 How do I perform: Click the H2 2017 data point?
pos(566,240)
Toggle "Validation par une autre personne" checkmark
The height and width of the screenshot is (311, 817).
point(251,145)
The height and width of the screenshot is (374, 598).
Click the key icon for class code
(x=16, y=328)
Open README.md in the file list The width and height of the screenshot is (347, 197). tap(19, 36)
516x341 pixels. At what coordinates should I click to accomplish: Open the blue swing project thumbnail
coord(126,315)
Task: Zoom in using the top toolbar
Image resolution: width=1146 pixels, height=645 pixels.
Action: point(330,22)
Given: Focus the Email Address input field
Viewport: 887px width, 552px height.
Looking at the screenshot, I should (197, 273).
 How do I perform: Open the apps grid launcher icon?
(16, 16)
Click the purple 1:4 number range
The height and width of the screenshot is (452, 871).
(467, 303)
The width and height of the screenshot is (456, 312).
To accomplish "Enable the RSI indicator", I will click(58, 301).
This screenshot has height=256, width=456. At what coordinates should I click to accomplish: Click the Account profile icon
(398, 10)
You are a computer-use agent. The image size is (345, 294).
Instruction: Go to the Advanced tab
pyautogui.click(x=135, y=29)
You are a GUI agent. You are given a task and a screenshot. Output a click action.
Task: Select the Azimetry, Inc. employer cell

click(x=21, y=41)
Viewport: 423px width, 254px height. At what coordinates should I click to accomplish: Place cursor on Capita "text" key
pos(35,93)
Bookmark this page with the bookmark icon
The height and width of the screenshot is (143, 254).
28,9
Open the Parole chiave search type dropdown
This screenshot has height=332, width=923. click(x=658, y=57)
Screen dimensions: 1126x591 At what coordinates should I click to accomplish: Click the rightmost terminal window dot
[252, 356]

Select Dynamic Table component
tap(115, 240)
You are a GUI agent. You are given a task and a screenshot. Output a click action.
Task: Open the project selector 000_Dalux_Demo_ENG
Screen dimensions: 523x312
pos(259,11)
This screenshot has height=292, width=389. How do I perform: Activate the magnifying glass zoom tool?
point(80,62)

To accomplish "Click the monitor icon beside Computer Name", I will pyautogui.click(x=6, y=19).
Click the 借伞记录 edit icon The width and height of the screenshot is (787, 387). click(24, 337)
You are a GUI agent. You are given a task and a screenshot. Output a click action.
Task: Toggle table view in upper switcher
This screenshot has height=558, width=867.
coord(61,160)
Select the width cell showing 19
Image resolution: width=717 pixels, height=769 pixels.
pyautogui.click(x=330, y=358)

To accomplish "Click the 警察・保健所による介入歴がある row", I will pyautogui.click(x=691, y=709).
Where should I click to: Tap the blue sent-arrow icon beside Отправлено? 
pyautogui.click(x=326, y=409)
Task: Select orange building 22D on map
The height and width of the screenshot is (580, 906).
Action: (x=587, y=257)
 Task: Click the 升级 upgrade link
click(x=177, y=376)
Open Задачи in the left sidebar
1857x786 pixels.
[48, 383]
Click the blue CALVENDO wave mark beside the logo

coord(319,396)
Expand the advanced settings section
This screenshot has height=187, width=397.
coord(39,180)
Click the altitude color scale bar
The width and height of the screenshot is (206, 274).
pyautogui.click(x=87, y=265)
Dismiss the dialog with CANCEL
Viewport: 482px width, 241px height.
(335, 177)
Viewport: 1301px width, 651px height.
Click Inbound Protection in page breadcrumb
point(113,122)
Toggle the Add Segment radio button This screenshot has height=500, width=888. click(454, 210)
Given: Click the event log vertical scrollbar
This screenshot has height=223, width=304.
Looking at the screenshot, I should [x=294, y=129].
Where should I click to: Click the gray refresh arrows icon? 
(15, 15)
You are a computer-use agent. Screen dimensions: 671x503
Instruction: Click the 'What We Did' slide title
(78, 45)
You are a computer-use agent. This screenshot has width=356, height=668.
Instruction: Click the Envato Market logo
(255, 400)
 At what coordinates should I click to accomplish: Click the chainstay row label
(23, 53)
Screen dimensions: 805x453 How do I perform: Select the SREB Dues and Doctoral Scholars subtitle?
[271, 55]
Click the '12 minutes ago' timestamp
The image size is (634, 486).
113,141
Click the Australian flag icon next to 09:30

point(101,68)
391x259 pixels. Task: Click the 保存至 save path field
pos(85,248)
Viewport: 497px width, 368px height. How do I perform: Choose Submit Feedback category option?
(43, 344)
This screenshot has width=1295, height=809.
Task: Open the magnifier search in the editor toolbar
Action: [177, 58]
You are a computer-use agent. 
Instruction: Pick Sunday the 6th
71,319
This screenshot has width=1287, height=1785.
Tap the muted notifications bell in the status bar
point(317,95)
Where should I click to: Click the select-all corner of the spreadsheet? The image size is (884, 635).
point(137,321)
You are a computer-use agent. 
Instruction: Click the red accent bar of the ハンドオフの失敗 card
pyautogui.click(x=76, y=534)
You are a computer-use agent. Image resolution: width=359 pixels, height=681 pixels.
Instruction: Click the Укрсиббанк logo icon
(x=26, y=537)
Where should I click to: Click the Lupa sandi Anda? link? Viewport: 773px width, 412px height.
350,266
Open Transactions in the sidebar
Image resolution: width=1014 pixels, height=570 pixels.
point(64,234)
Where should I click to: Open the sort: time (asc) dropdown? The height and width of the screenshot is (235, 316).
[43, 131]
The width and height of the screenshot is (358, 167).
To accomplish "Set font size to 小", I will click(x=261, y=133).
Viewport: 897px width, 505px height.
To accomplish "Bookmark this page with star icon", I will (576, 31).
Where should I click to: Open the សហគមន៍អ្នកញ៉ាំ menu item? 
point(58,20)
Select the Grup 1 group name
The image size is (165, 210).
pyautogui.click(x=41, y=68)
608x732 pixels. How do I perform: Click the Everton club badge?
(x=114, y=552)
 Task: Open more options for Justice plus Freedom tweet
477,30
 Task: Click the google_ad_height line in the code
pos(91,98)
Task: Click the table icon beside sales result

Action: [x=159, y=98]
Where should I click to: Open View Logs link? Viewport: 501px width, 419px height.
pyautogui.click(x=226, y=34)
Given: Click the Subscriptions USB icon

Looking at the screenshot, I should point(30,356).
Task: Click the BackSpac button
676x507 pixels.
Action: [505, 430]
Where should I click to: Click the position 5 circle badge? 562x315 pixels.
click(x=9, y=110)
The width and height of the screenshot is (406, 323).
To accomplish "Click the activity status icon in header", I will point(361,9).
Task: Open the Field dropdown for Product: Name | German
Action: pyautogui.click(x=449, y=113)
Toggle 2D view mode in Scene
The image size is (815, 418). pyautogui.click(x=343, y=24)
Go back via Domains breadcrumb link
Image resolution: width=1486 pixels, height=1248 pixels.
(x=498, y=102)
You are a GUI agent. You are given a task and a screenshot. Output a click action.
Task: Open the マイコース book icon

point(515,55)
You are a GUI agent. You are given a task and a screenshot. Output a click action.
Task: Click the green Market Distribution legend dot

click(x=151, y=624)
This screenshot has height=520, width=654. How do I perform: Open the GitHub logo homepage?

• **Task**:
Output each line of the data exactly as it stands above.

• **Expected answer**:
 How do I perform: Click the H2 2017 data point?
pos(566,240)
Toggle "Validation par une autre personne" checkmark
The height and width of the screenshot is (311, 817).
point(251,145)
The height and width of the screenshot is (374, 598).
Click the key icon for class code
(x=16, y=328)
Open README.md in the file list The width and height of the screenshot is (347, 197). tap(19, 36)
516x341 pixels. At what coordinates should I click to accomplish: Open the blue swing project thumbnail
coord(126,315)
Task: Zoom in using the top toolbar
Image resolution: width=1146 pixels, height=645 pixels.
Action: point(330,22)
Given: Focus the Email Address input field
Viewport: 887px width, 552px height.
Looking at the screenshot, I should (197, 273).
 How do I perform: Open the apps grid launcher icon?
(16, 16)
Click the purple 1:4 number range
The height and width of the screenshot is (452, 871).
(467, 303)
The width and height of the screenshot is (456, 312).
To accomplish "Enable the RSI indicator", I will click(58, 301).
This screenshot has height=256, width=456. At what coordinates should I click to accomplish: Click the Account profile icon
(398, 10)
You are a computer-use agent. The image size is (345, 294).
Instruction: Go to the Advanced tab
pyautogui.click(x=135, y=29)
You are a GUI agent. You are given a task and a screenshot. Output a click action.
Task: Select the Azimetry, Inc. employer cell

click(x=21, y=41)
Viewport: 423px width, 254px height. At what coordinates should I click to accomplish: Place cursor on Capita "text" key
pos(35,93)
Bookmark this page with the bookmark icon
The height and width of the screenshot is (143, 254).
28,9
Open the Parole chiave search type dropdown
This screenshot has height=332, width=923. click(x=658, y=57)
Screen dimensions: 1126x591 At what coordinates should I click to accomplish: Click the rightmost terminal window dot
[252, 356]

Select Dynamic Table component
tap(115, 240)
You are a GUI agent. You are given a task and a screenshot. Output a click action.
Task: Open the project selector 000_Dalux_Demo_ENG
Screen dimensions: 523x312
pos(259,11)
This screenshot has height=292, width=389. How do I perform: Activate the magnifying glass zoom tool?
point(80,62)

To accomplish "Click the monitor icon beside Computer Name", I will pyautogui.click(x=6, y=19).
Click the 借伞记录 edit icon The width and height of the screenshot is (787, 387). click(24, 337)
You are a GUI agent. You are given a task and a screenshot. Output a click action.
Task: Toggle table view in upper switcher
This screenshot has height=558, width=867.
coord(61,160)
Select the width cell showing 19
Image resolution: width=717 pixels, height=769 pixels.
pyautogui.click(x=330, y=358)

To accomplish "Click the 警察・保健所による介入歴がある row", I will pyautogui.click(x=691, y=709).
Where should I click to: Tap the blue sent-arrow icon beside Отправлено? 
pyautogui.click(x=326, y=409)
Task: Select orange building 22D on map
The height and width of the screenshot is (580, 906).
Action: (x=587, y=257)
 Task: Click the 升级 upgrade link
click(x=177, y=376)
Open Задачи in the left sidebar
1857x786 pixels.
[48, 383]
Click the blue CALVENDO wave mark beside the logo

coord(319,396)
Expand the advanced settings section
This screenshot has height=187, width=397.
coord(39,180)
Click the altitude color scale bar
The width and height of the screenshot is (206, 274).
pyautogui.click(x=87, y=265)
Dismiss the dialog with CANCEL
Viewport: 482px width, 241px height.
(335, 177)
Viewport: 1301px width, 651px height.
Click Inbound Protection in page breadcrumb
point(113,122)
Toggle the Add Segment radio button This screenshot has height=500, width=888. click(454, 210)
Given: Click the event log vertical scrollbar
This screenshot has height=223, width=304.
Looking at the screenshot, I should [x=294, y=129].
Where should I click to: Click the gray refresh arrows icon? 
(15, 15)
You are a computer-use agent. Screen dimensions: 671x503
Instruction: Click the 'What We Did' slide title
(78, 45)
You are a computer-use agent. This screenshot has width=356, height=668.
Instruction: Click the Envato Market logo
(255, 400)
 At what coordinates should I click to accomplish: Click the chainstay row label
(23, 53)
Screen dimensions: 805x453 How do I perform: Select the SREB Dues and Doctoral Scholars subtitle?
[271, 55]
Click the '12 minutes ago' timestamp
The image size is (634, 486).
113,141
Click the Australian flag icon next to 09:30

point(101,68)
391x259 pixels. Task: Click the 保存至 save path field
pos(85,248)
Viewport: 497px width, 368px height. How do I perform: Choose Submit Feedback category option?
(43, 344)
This screenshot has width=1295, height=809.
Task: Open the magnifier search in the editor toolbar
Action: [177, 58]
You are a computer-use agent. 
Instruction: Pick Sunday the 6th
71,319
This screenshot has width=1287, height=1785.
Tap the muted notifications bell in the status bar
point(317,95)
Where should I click to: Click the select-all corner of the spreadsheet? The image size is (884, 635).
point(137,321)
You are a computer-use agent. 
Instruction: Click the red accent bar of the ハンドオフの失敗 card
pyautogui.click(x=76, y=534)
You are a computer-use agent. Image resolution: width=359 pixels, height=681 pixels.
Instruction: Click the Укрсиббанк logo icon
(x=26, y=537)
Where should I click to: Click the Lupa sandi Anda? link? Viewport: 773px width, 412px height.
350,266
Open Transactions in the sidebar
Image resolution: width=1014 pixels, height=570 pixels.
point(64,234)
Where should I click to: Open the sort: time (asc) dropdown? The height and width of the screenshot is (235, 316).
[43, 131]
The width and height of the screenshot is (358, 167).
To accomplish "Set font size to 小", I will click(x=261, y=133).
Viewport: 897px width, 505px height.
To accomplish "Bookmark this page with star icon", I will (576, 31).
Where should I click to: Open the សហគមន៍អ្នកញ៉ាំ menu item? 
point(58,20)
Select the Grup 1 group name
The image size is (165, 210).
pyautogui.click(x=41, y=68)
608x732 pixels. How do I perform: Click the Everton club badge?
(x=114, y=552)
 Task: Open more options for Justice plus Freedom tweet
477,30
 Task: Click the google_ad_height line in the code
pos(91,98)
Task: Click the table icon beside sales result

Action: [x=159, y=98]
Where should I click to: Open View Logs link? Viewport: 501px width, 419px height.
pyautogui.click(x=226, y=34)
Given: Click the Subscriptions USB icon

Looking at the screenshot, I should point(30,356).
Task: Click the BackSpac button
676x507 pixels.
Action: [505, 430]
Where should I click to: Click the position 5 circle badge? 562x315 pixels.
click(x=9, y=110)
The width and height of the screenshot is (406, 323).
To accomplish "Click the activity status icon in header", I will point(361,9).
Task: Open the Field dropdown for Product: Name | German
Action: pyautogui.click(x=449, y=113)
Toggle 2D view mode in Scene
The image size is (815, 418). pyautogui.click(x=343, y=24)
Go back via Domains breadcrumb link
Image resolution: width=1486 pixels, height=1248 pixels.
(x=498, y=102)
You are a GUI agent. You are given a task and a screenshot. Output a click action.
Task: Open the マイコース book icon

point(515,55)
You are a GUI agent. You are given a task and a screenshot. Output a click action.
Task: Click the green Market Distribution legend dot

click(x=151, y=624)
This screenshot has height=520, width=654. How do I perform: Open the GitHub logo homepage?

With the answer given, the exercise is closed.